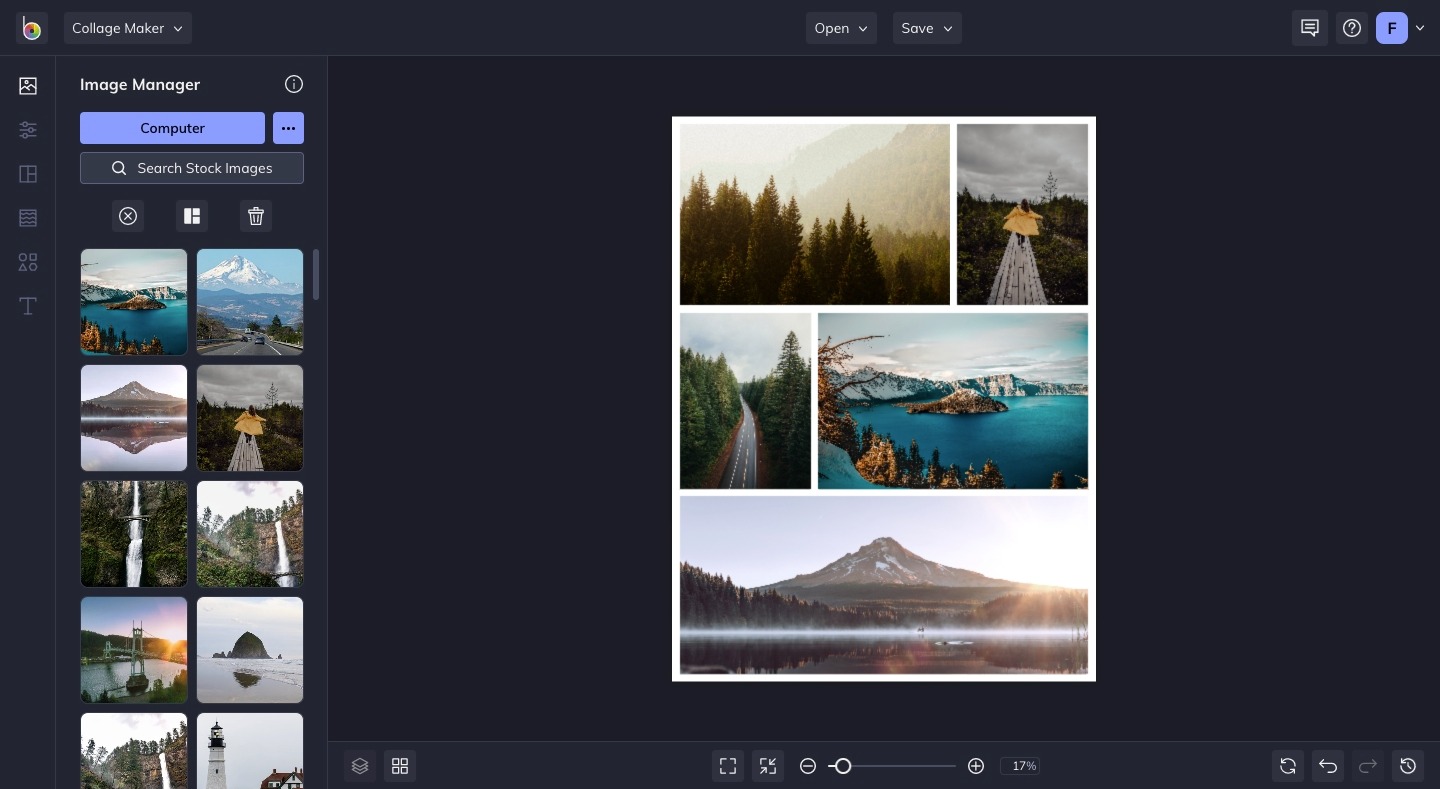Click the zoom out minus button
The width and height of the screenshot is (1440, 789).
click(x=808, y=766)
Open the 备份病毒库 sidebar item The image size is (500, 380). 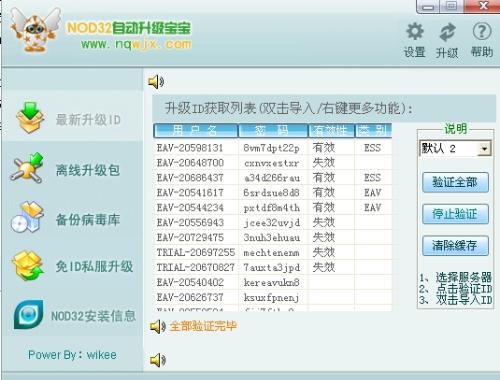pos(73,218)
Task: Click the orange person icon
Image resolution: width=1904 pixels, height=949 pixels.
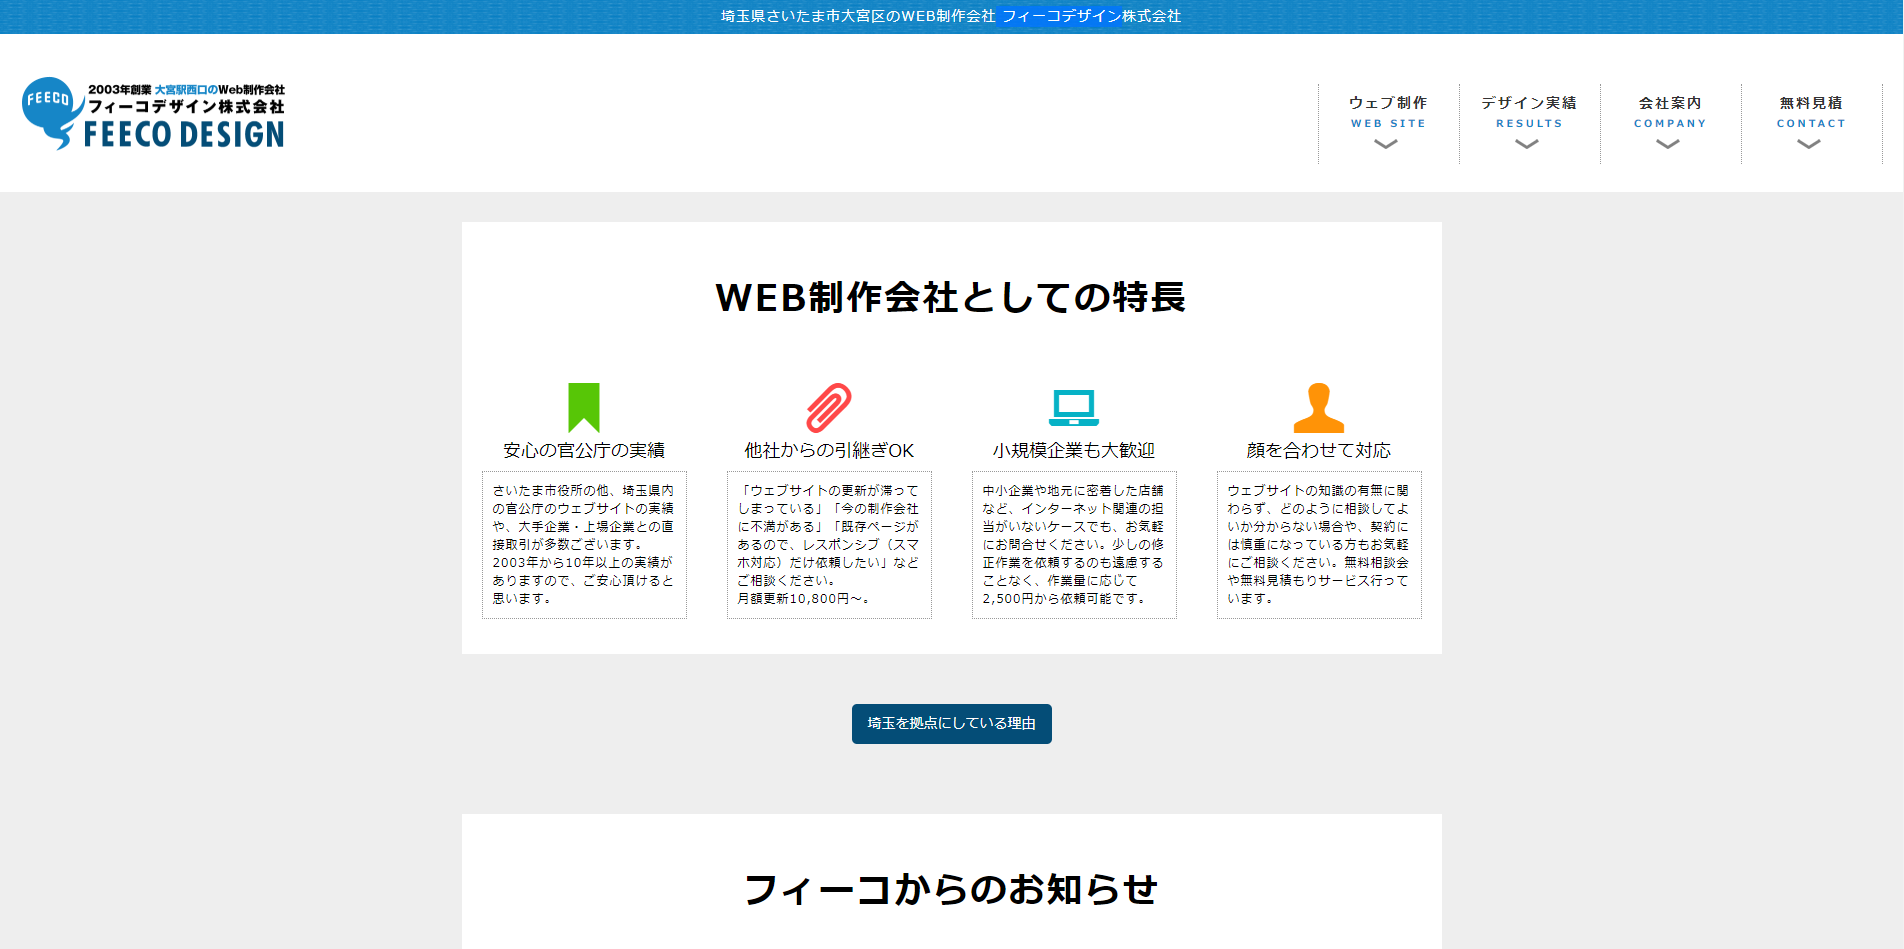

:::::

Aim of the task -
An exact transcription is needed, covering the line with "Task: Click the orange person icon" and every line after it to the end of the entries, but not the pictures.

Worked solution -
Task: Click the orange person icon
Image resolution: width=1904 pixels, height=949 pixels.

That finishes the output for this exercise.